Victory Lap: when an important life milestone comes along, but instead of spending a ton of money on a party or celebration, you spend that same money on transportation to visit people and places. An alternative to an extravagant celebration such as a wedding. Rather than blowing $25,000 or more in a weekend, stretch the festivities into a months-long adventure to travel and spend quality time with friends, family, strangers and each other.
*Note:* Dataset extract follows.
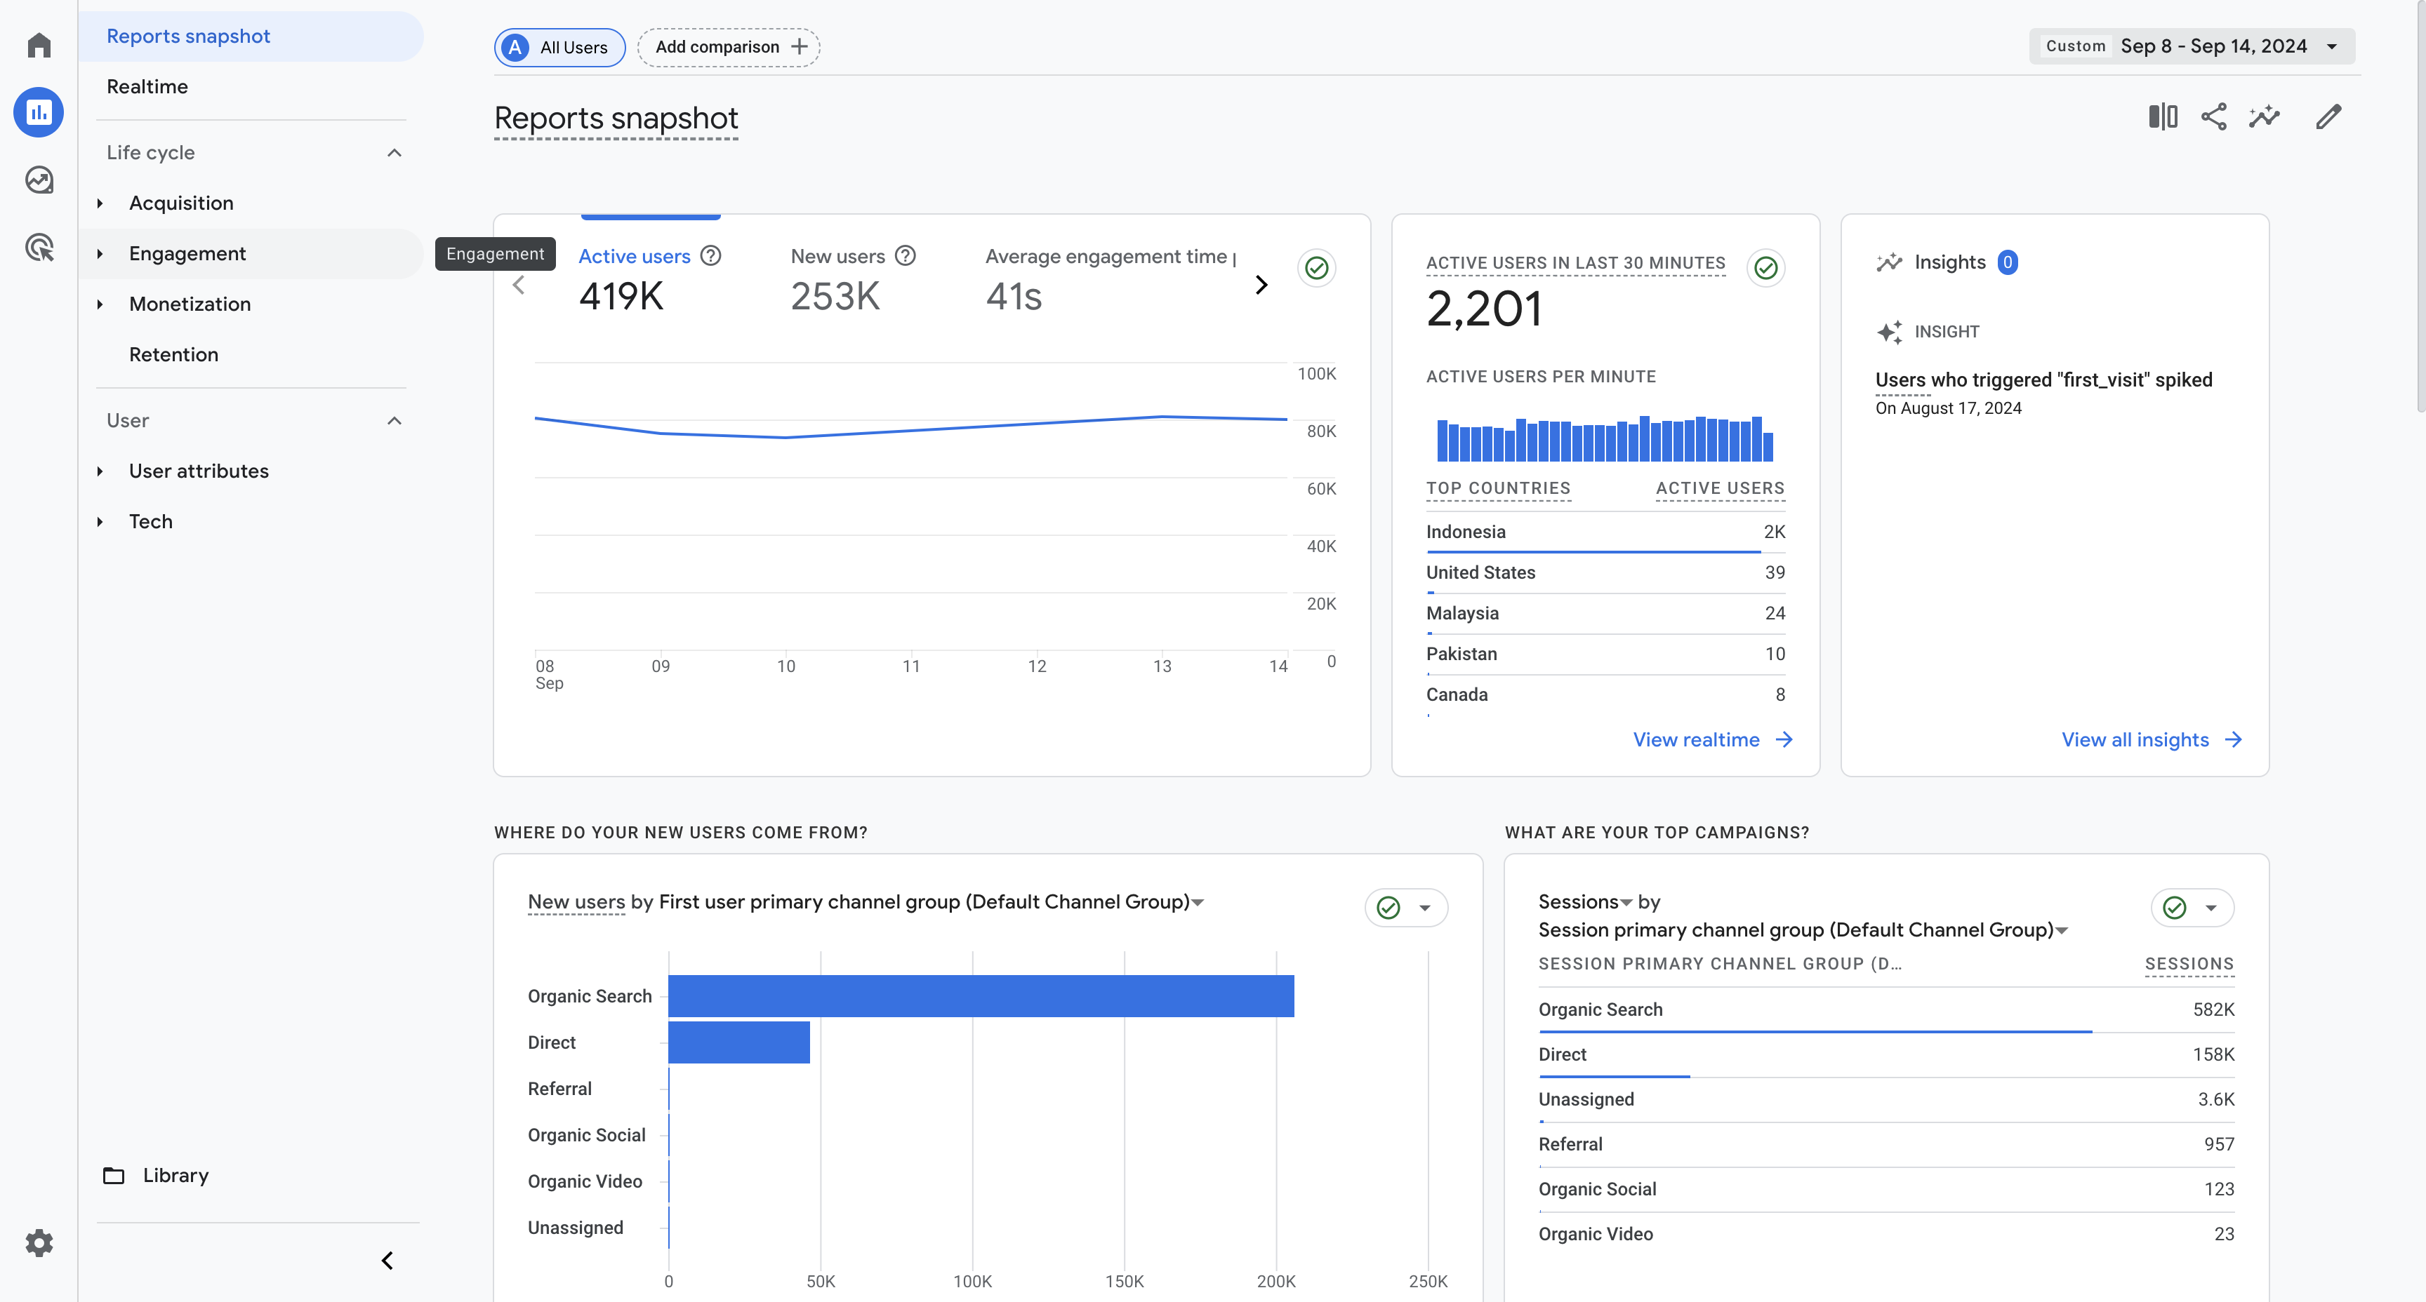The image size is (2426, 1302).
Task: Collapse the Life cycle section
Action: 394,153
Our Game Plan: Instead of throwing a huge wedding we’ll be taking a year off (hopefully) to travel and visit as many family and friends that we possibly can. Going to each person gives us the opportunity to actually catch up and have a conversation instead of just a quick “Hi, so good to see you! Thank you so much for coming, we’re really glad you’re here, bye!” ALSO, giving us a chance to explore new cities and towns along the way. ALSO, starting our marriage off with an epic adventure to get know the important people in each other's lives. See, we've lived in Hawaii for the majority of our relationship with most of our friends and family on the mainland. It makes it really difficult to get to know these important people being on the other side of the world from them. Our original plan was to trick out a camper van and drive around the states, staying in campgrounds and people’s backyards. BUT, a sailboat in Arthur’s family became available, so we bought the boat! This changes our plans slightly, but we are determined to cover just as much ground, or water, however you want to look at it.


Why we decided to do this: We were engaged for over a year and still had not decided when to have a wedding. We were living in Hawai’i, but both sides of our families were in South Carolina. We wasted many afternoons going back and forth about where to have the wedding and stressing about how much it was going to cost. We started planning our wedding twice! First in South Carolina where the majority of our families live. Downside, we would be planning from halfway around the world and it would be 200+ people, which is a little larger than we wanted (we’re more of the small crowd type). We scratched that idea after a month of looking at the logistics without a wedding a planner. It was going to be way more stress than we wanted and EXPENSIVE! So, we decided we would get married in Hawai’i. It would be much easier to plan a wedding in the town we were living in, and it would be much less expensive, right? WRONG. Thinking about people flying all that way just for our wedding made us want to throw a grand party. I mean they would be flying half way around the world to celebrate with us! They deserve an open bar, killer food, good music. Unfortunately, all of that costs A LOT of money. I was almost in tears adding up what it was going to cost when I looked at Arthur and said “Screw this. We’re having a private ceremony with only our parents and I’m buying us plane tickets to somewhere WE WANT to be with all this money!” In 2017 the average wedding in the US cost over $25,000! The idea of spending that kind of money on a weekend event made us sick to our stomachs! It just didn’t feel right for us on so many levels.  I’m a traveller at heart, so I judge every significant purchase by the number of plane tickets I could buy with that money. $25k! We could fly all over the world on that! 

    Luckily Arthur liked that idea, so we rolled with it until we came up with what we’re now calling our Victory Lap. Getting married is a big deal and we do want to celebrate with family and friends, BUT we also want to travel as much as possible. SO, we are off to travel, mainly by boat, and celebrate all along the way!